### TUGAS WAJIB
1. Jawab pertanyaan berikut dari berita tentang sidang etik Aipda Robig Zaenudin.
(a) Pukul berapa pelaku memasuki ruang sidang?
(b) Hukuman apa yang diputuskan ketua majelis sidang?
(c) Berapa hari kesempatan yang diberikan kepada Aipda R untuk mengajukan banding?
2. Tuliskan lanjutan berita tentang sidang etik Aipda Robig Zaenudin, mulai sesudah kalimat terakhirnya.

### KUTIPAN TEKS

--*--

“Belum ikhlas karena kita kehilangan nyawa. Anak saya yang saya cintai mati. Jadi kalau memaafkan susah, saya masih tidak terima,”

Aipda Robig Zaenudin (38) pelaku penembakan siswa di Semarang saat hendak menjalani sedang etik di Mapolda Jateng, Senin, 9 Desember 2024. (Iwan/Serat.id)
Aipda Robig Zaenudin (38) pelaku penembakan tiga pelajar di Kota Semarang menjalani sidang etik di Mapolda Jateng lantai 2, Senin, 9 Desember 2024 kemarin. Pelaku nampak memasuki ruang sidang dengan tangan diborgol pada pukul 13.25 WIB dengan mengenakan seragam polisi lengkap, luarnya rompi hijau bertuliskan Patsus dan dikawal tiga personel Propam.
Dalam sidang tertutup yang berlangsung hampir delapan jam itu, Ketua majelis sidang, AKBP Edhie Sulitio memutuskan, memberikan hukuman Pemberhentian Tidak Dengan Hormat atau PTDH. Robig dipecat lalu ditetapkan sebagai tersangka.
Dia terbukti melakukan penembakan bukan dalam kondisi terdesak dan tidak sedang melakukan tugas kepolisian.
Kabid Humas Polda Jateng Kombes Pol Artanto mengatakan, dalam sidang menghadirkan beberapa saksi. Di antaranya Kompolnas, keluarga almarhum dan para saksi lainnya.
“Aipda R terbukti melakukan perbuatan tercela yaitu penembakan terhadap sekelompok anak yang melintas menggunakan sepeda motor. Aipda R akan banding diberi kesempatan tiga hari untuk ajukan ke ketua sidang,” katanya usai sidang.
Pelaku sekarang masih ditahan di dalam penempatan khusus (patsus). “Tak hanya itu, hari ini kasus pidana R sudah ditetapkan tersangka,” ujarnya.
Komisioner Kompolnas, M Choirul Anam mengatakan, sidang etik ini diharapkan menghasilkan putusan maksimal. “Semoga sidang hasilnya keputusan maksimal.”

--*--

### CUPLIKAN DATA
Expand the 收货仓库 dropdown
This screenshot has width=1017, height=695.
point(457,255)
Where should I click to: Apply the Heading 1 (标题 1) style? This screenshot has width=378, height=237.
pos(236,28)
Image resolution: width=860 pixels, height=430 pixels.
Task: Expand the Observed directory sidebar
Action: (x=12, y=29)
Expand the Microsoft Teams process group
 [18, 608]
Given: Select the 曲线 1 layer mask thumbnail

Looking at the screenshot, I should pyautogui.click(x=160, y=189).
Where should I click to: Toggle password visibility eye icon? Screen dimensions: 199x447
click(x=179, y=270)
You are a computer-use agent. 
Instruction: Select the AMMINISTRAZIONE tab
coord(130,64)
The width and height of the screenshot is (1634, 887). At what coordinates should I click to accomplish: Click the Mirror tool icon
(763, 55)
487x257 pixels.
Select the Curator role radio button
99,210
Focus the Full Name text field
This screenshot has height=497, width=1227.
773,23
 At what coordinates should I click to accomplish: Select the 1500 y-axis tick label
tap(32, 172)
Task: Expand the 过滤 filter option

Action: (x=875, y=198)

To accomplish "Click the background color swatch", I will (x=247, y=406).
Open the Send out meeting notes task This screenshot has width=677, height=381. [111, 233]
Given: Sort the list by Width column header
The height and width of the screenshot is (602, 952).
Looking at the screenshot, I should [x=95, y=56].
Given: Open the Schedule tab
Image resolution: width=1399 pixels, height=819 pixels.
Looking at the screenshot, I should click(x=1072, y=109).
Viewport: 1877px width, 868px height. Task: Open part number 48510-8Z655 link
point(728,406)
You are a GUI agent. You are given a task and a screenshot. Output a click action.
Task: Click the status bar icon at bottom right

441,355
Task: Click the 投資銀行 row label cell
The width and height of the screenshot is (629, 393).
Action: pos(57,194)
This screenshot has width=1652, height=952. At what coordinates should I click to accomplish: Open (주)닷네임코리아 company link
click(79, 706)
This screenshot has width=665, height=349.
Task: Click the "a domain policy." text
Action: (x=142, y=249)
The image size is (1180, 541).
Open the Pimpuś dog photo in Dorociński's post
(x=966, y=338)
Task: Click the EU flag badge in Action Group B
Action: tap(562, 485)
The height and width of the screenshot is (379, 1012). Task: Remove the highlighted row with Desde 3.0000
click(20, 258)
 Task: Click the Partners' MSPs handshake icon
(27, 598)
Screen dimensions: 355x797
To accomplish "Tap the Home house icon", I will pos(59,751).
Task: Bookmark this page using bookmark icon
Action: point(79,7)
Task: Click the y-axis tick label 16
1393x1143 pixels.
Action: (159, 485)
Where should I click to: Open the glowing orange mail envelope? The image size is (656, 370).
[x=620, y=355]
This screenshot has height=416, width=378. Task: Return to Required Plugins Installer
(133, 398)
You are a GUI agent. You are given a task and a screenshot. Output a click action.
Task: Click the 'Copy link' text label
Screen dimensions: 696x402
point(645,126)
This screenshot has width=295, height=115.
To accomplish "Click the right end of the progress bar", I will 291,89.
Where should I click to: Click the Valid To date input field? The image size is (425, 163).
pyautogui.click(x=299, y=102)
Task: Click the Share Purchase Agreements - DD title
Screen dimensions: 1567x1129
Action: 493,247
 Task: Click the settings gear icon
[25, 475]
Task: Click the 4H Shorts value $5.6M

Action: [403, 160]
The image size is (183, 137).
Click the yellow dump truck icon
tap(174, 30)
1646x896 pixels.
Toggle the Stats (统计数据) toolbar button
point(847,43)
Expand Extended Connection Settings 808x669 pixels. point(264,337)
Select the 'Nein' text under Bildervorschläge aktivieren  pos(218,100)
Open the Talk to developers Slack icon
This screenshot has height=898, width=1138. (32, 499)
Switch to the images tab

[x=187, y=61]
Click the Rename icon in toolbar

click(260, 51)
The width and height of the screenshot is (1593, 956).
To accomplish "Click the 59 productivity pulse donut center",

--*--

### HASIL LATIHAN
1.
(a) Pukul 13.25 WIB.
(b) Pemberhentian Tidak Dengan Hormat (PTDH).
(c) Tiga hari.

2.
Dia mengaku diundang dalam acara ini sebagai langkah transparan. “Semoga transparan dan profesional,” jelasnya.
Keluarga Gamma Sempat Dihadang
Ayah kandung korban (Gamma), Andi Prabowo (44) mendatangi Mapolda Jateng sekitar pukul 19.00 WIB untuk menyaksikan sidang etik pelaku yang telah menghilangkan nyawa anaknya. Dia bersama keluarga dan pendamping hukum. “Saya datang ke sini (Mapolda) karena ingin melihat sidangnya,” ucapnya.
Dia berharap, hakim memecat Robig serta menghukum seberat-beratnya. Andi juga ingin pelaku meminta maaf. “Dia harus meminta maaf.”
“Belum ikhlas karena kita kehilangan nyawa. Anak saya yang saya cintai mati. Jadi kalau memaafkan susah, saya masih tidak terima,” kata Andi.
Andi sempat marah melihat sosok pelaku. “Saya jengkel dan marah terhadap pelaku pembunuh anak saya,” katanya.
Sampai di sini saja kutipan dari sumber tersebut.